At 09:55 13.05.2002 -0700, Mark Womack wrote:

 >> Working with branches is not completely trivial and requires a little
 >> coordination between committers, in particular in relation with branch
 >> merge operations. In order to avoid multiple merge conflicts, each
 >> time we merge from the 1.2 branch to the main trunk, we should (must?)
 >> tag the merged version on the 1.2 branch. Subsequent merges should use
 >> the tag referring to the latest merged version of the branch. Also do
 >> not forget to publicly announce a merge operation.

>Are you implying that changes applied to the 1.2 branch should not be
>applied to the main trunk?  That those changes should wait for a merge of
>the 1.2 branch back onto the main trunk?

Essentially, yes. I am suggesting that (1.2 -> trunk) merge operations
be done in a concerted manner.

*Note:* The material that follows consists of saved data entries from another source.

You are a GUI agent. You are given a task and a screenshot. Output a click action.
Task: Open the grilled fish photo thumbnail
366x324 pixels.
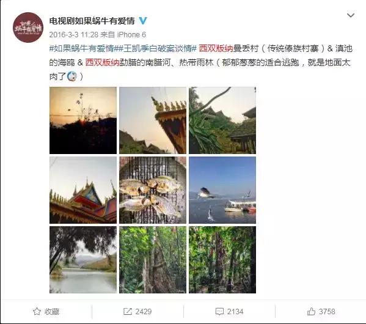click(x=153, y=190)
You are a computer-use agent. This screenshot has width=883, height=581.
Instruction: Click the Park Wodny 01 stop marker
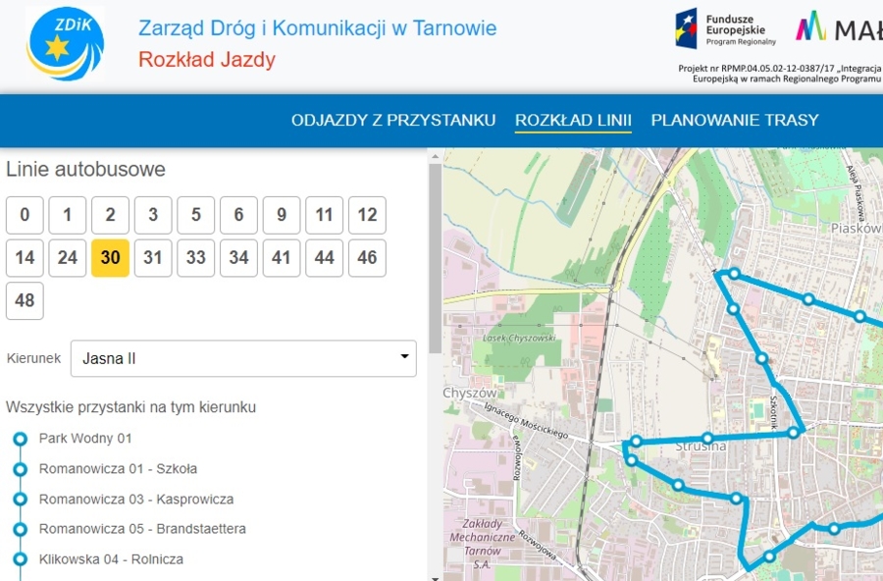coord(20,439)
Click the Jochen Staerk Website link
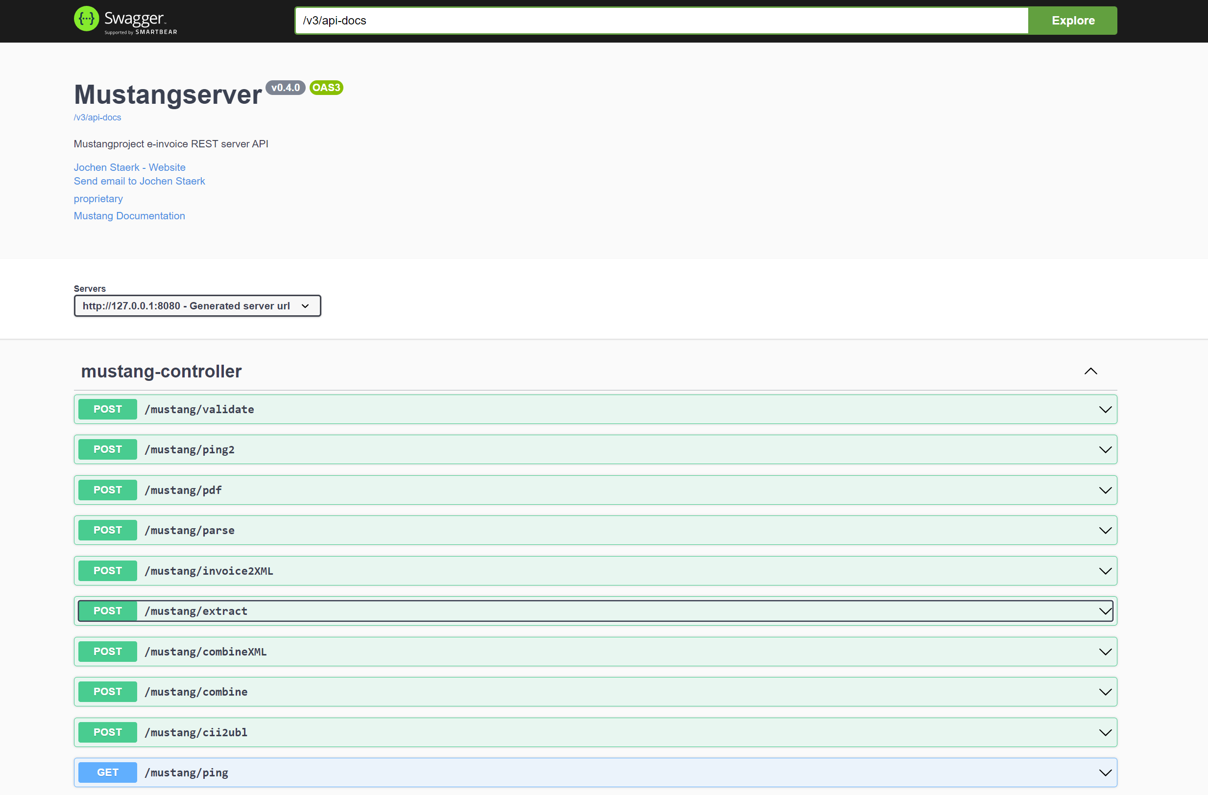Image resolution: width=1208 pixels, height=795 pixels. pos(130,167)
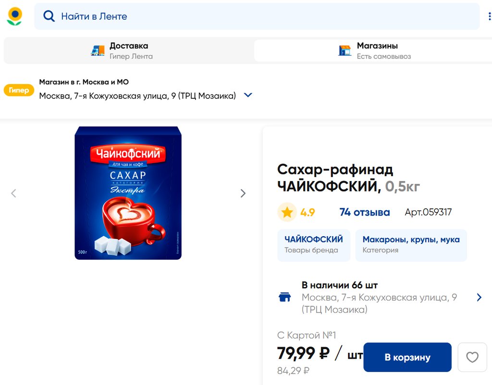Open the three-dot menu at top right

coord(489,16)
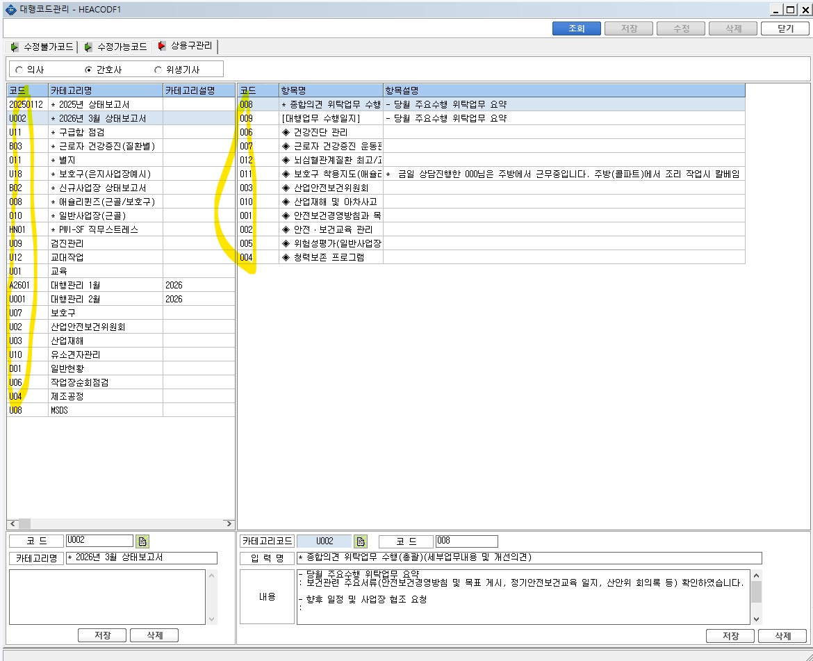Select the 위생기사 radio button
This screenshot has height=661, width=813.
point(158,70)
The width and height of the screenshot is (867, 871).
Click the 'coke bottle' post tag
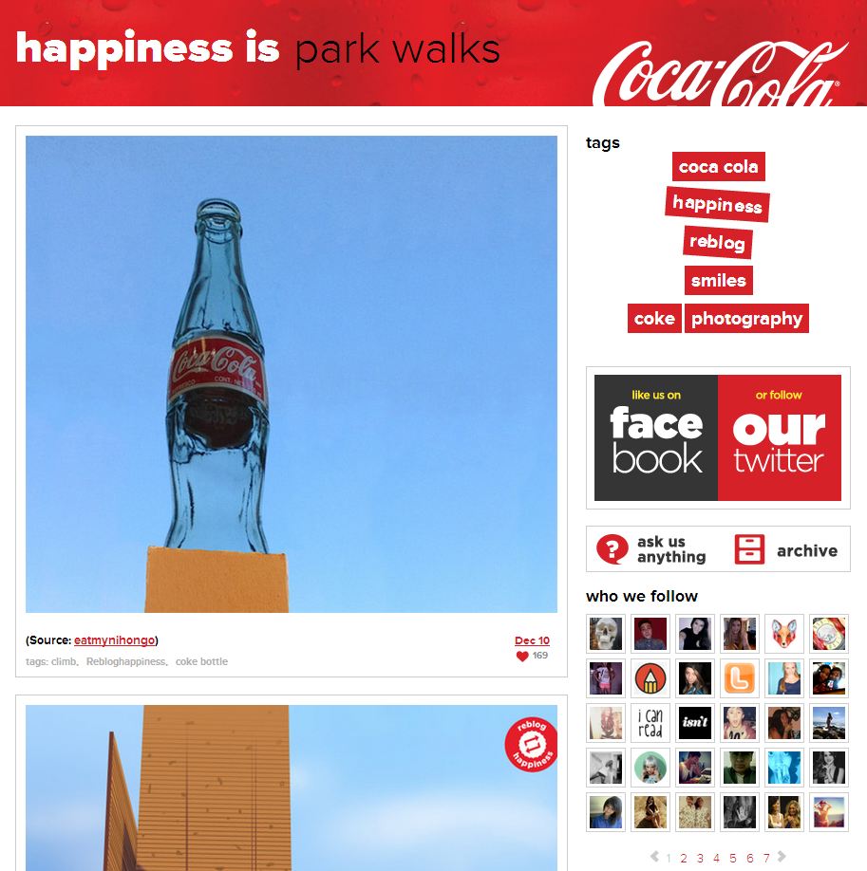click(x=201, y=661)
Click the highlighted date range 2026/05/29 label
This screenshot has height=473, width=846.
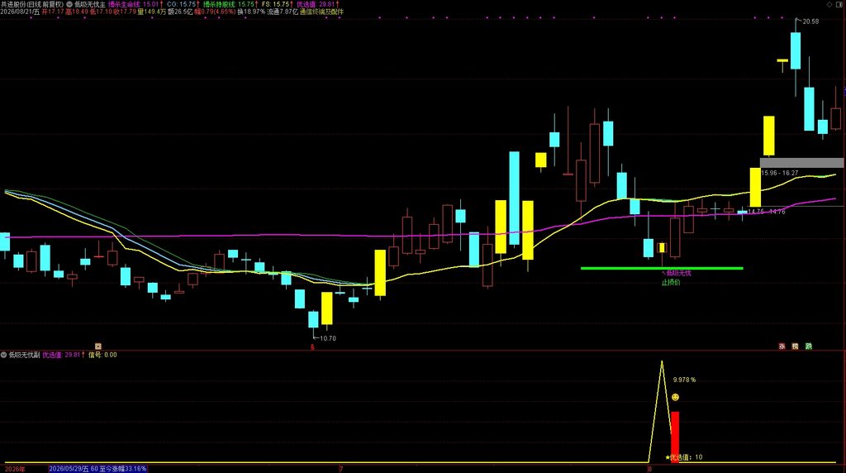[x=97, y=469]
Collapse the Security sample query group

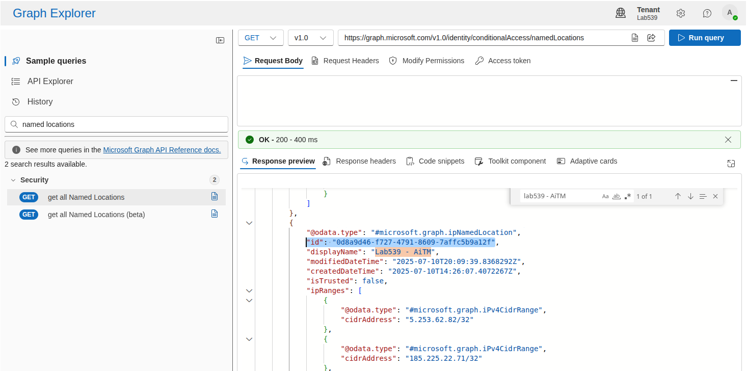pos(13,180)
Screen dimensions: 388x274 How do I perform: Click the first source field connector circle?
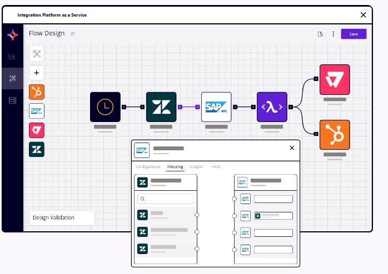click(197, 215)
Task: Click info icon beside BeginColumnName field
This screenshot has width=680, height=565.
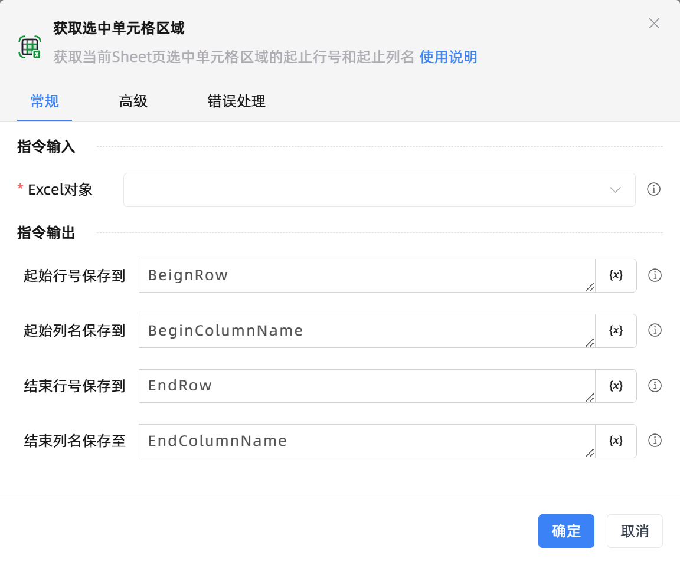Action: tap(655, 330)
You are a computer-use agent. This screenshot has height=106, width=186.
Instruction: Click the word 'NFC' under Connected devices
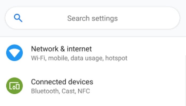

Before doing a merge you tell everyone
that you are going to do a merge, merge, and then tag the merged
version on the 1.2 branch, for example v_1_2_-merged-lf5.

The *next* merge operation would be performed as

   cvs update -j v_1_2_-merged-lf5 -j v1_2-branch

from within a working copy of the trunk. From reading the CVS manual,
this eliminates the side effects of merging already merged
changes. Does it sound reasonable?

>I have always found working with branches to be fairly straightforward once
>you have the branch checkout, etc.  But I have rarely been able to escape
>merge conflicts.  There is always something that throws cvs off when it
>merges, and I end up cleaning something up by hand.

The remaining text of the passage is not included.